# REQUIRED TASK
Collect every line in the entries below that contains the string "text".
.....
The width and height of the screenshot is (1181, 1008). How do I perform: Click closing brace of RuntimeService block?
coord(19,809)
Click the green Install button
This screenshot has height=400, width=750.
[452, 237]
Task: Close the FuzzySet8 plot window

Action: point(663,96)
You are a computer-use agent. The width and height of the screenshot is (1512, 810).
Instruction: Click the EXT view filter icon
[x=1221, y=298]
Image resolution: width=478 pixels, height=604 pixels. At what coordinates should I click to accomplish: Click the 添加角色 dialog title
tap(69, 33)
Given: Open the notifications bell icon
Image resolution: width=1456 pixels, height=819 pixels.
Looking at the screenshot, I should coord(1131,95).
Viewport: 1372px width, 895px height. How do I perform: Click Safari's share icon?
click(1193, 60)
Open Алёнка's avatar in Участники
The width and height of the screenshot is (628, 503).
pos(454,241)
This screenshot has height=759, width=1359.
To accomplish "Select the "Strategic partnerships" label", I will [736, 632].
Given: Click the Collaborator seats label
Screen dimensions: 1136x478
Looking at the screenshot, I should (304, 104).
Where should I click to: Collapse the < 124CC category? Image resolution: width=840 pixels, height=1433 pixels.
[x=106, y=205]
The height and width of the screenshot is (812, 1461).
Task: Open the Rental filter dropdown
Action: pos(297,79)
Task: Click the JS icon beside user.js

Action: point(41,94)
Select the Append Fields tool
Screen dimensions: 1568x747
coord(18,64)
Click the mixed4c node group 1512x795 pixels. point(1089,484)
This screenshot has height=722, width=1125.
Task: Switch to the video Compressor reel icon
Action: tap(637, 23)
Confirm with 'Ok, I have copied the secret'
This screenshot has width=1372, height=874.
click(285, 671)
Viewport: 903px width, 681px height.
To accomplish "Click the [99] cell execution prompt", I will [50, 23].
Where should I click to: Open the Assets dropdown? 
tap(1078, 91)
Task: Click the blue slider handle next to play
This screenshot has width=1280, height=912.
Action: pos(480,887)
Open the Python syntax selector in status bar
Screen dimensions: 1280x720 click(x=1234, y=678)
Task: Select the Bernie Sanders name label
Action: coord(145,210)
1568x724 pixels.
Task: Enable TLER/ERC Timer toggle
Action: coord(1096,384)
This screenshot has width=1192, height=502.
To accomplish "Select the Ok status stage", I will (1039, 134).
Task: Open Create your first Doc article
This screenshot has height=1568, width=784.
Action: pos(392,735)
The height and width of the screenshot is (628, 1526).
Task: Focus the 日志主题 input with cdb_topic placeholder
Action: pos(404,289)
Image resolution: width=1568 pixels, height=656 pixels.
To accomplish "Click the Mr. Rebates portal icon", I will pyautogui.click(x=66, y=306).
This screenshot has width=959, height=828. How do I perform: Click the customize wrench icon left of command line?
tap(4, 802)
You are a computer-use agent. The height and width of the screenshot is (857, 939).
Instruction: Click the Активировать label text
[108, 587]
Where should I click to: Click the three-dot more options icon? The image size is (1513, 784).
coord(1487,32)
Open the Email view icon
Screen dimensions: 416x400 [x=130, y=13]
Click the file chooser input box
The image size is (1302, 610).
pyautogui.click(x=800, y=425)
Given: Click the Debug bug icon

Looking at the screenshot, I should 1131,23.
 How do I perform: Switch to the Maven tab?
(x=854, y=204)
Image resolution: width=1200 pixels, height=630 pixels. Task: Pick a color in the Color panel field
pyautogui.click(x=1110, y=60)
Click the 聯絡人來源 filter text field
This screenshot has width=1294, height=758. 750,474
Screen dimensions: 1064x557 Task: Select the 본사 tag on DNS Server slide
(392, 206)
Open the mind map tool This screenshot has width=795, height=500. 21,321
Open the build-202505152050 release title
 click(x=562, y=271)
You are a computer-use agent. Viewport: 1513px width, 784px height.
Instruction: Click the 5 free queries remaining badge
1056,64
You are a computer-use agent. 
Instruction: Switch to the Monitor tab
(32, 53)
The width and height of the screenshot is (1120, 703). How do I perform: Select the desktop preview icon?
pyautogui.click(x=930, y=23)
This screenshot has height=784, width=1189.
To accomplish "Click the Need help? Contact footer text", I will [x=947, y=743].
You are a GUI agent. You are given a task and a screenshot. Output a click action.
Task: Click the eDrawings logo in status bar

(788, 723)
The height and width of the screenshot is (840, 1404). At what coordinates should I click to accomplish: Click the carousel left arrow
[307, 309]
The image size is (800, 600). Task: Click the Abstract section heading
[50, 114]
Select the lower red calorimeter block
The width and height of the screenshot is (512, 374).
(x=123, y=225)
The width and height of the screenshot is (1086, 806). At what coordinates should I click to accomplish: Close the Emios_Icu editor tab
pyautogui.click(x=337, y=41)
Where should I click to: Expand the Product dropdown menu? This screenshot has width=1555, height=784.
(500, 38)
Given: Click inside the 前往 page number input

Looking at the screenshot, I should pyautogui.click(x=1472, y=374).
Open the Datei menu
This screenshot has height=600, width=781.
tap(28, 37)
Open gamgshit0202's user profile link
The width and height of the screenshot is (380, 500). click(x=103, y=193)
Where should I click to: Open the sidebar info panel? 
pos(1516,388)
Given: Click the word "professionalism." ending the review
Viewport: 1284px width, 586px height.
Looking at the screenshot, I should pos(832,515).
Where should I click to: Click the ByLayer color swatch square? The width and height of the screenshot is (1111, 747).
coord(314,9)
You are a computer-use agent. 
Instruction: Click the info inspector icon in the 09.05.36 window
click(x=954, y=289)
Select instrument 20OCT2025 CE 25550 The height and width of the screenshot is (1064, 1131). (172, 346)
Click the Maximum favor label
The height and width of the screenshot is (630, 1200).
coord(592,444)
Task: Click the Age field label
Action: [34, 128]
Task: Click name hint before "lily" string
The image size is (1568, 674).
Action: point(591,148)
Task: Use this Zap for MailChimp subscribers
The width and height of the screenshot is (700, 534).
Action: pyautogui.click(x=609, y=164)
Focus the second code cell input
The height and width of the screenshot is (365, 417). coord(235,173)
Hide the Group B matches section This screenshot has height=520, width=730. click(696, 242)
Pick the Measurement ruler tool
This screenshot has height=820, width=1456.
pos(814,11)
.....
# EXPECTED ANSWER
Instruction: Click the Активировать label text
Click the 聯絡人來源 filter text field
To accomplish "Click the Need help? Contact footer text", I will [x=947, y=743].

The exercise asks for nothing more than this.